▸ Problem to solve: Copy the records below, changing every "Identify the location of" to "Point out the location of" and leaving everything else untouched.

▸ Entries provided:
····················

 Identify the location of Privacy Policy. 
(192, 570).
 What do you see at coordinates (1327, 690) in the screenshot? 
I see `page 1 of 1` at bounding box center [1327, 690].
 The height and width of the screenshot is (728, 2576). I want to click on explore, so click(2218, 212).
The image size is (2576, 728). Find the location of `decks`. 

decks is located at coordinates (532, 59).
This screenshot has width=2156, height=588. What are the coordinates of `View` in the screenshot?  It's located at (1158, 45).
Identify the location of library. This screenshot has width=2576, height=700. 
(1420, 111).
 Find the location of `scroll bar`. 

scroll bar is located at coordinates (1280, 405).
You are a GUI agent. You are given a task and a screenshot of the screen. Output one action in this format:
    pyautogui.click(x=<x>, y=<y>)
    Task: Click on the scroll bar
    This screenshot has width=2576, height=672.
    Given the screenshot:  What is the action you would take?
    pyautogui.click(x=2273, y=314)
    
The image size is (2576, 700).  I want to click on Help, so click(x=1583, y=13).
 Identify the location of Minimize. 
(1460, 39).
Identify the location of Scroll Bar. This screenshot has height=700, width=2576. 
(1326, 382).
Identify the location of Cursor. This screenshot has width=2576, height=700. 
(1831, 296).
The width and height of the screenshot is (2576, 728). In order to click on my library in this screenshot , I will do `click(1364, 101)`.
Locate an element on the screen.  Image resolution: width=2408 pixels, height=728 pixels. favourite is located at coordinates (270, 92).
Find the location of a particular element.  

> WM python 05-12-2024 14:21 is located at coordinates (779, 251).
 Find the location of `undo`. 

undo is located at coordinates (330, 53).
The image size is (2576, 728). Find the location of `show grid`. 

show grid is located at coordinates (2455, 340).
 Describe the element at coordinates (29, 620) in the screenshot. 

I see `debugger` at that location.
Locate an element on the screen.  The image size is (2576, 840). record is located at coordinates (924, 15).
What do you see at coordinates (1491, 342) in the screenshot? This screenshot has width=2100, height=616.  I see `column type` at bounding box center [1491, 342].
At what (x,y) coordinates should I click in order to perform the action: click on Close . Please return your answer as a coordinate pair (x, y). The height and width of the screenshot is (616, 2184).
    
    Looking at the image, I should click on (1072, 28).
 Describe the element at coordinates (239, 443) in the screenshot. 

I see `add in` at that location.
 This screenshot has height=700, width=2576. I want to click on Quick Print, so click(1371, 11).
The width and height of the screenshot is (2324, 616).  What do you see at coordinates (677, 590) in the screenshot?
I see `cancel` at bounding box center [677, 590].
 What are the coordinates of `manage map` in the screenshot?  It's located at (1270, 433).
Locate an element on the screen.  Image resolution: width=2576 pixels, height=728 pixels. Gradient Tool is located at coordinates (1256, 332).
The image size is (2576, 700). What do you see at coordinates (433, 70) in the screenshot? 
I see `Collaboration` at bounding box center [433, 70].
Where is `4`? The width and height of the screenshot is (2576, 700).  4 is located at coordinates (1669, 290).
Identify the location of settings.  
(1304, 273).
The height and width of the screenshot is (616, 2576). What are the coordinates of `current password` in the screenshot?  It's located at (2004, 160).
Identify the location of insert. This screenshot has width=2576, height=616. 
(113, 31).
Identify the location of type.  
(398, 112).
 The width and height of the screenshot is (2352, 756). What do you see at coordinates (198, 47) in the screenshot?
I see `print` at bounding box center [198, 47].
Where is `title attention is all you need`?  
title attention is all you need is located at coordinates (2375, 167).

····················

▸ Full response:
 Point out the location of Privacy Policy. 
(192, 570).
 What do you see at coordinates (1327, 690) in the screenshot? 
I see `page 1 of 1` at bounding box center [1327, 690].
 The height and width of the screenshot is (728, 2576). I want to click on explore, so click(2218, 212).
The image size is (2576, 728). Find the location of `decks`. 

decks is located at coordinates (532, 59).
This screenshot has width=2156, height=588. What are the coordinates of `View` in the screenshot?  It's located at (1158, 45).
Point out the location of library. This screenshot has width=2576, height=700. 
(1420, 111).
 Find the location of `scroll bar`. 

scroll bar is located at coordinates (1280, 405).
You are a GUI agent. You are given a task and a screenshot of the screen. Output one action in this format:
    pyautogui.click(x=<x>, y=<y>)
    Task: Click on the scroll bar
    This screenshot has width=2576, height=672.
    Given the screenshot:  What is the action you would take?
    pyautogui.click(x=2273, y=314)
    
The image size is (2576, 700).  I want to click on Help, so click(x=1583, y=13).
 Point out the location of Minimize. 
(1460, 39).
Point out the location of Scroll Bar. This screenshot has height=700, width=2576. 
(1326, 382).
Point out the location of Cursor. This screenshot has width=2576, height=700. 
(1831, 296).
The width and height of the screenshot is (2576, 728). In order to click on my library in this screenshot , I will do `click(1364, 101)`.
Locate an element on the screen.  Image resolution: width=2408 pixels, height=728 pixels. favourite is located at coordinates (270, 92).
Find the location of a particular element.  

> WM python 05-12-2024 14:21 is located at coordinates (779, 251).
 Find the location of `undo`. 

undo is located at coordinates (330, 53).
The image size is (2576, 728). Find the location of `show grid`. 

show grid is located at coordinates (2455, 340).
 Describe the element at coordinates (29, 620) in the screenshot. 

I see `debugger` at that location.
Locate an element on the screen.  The image size is (2576, 840). record is located at coordinates (924, 15).
What do you see at coordinates (1491, 342) in the screenshot? This screenshot has width=2100, height=616.  I see `column type` at bounding box center [1491, 342].
At what (x,y) coordinates should I click in order to perform the action: click on Close . Please return your answer as a coordinate pair (x, y). The height and width of the screenshot is (616, 2184).
    
    Looking at the image, I should click on (1072, 28).
 Describe the element at coordinates (239, 443) in the screenshot. 

I see `add in` at that location.
 This screenshot has height=700, width=2576. I want to click on Quick Print, so click(1371, 11).
The width and height of the screenshot is (2324, 616).  What do you see at coordinates (677, 590) in the screenshot?
I see `cancel` at bounding box center [677, 590].
 What are the coordinates of `manage map` in the screenshot?  It's located at (1270, 433).
Locate an element on the screen.  Image resolution: width=2576 pixels, height=728 pixels. Gradient Tool is located at coordinates (1256, 332).
The image size is (2576, 700). What do you see at coordinates (433, 70) in the screenshot? 
I see `Collaboration` at bounding box center [433, 70].
Where is `4`? The width and height of the screenshot is (2576, 700).  4 is located at coordinates (1669, 290).
Point out the location of settings.  
(1304, 273).
The height and width of the screenshot is (616, 2576). What are the coordinates of `current password` in the screenshot?  It's located at (2004, 160).
Point out the location of insert. This screenshot has width=2576, height=616. 
(113, 31).
Point out the location of type.  
(398, 112).
 The width and height of the screenshot is (2352, 756). What do you see at coordinates (198, 47) in the screenshot?
I see `print` at bounding box center [198, 47].
Where is `title attention is all you need`?  
title attention is all you need is located at coordinates (2375, 167).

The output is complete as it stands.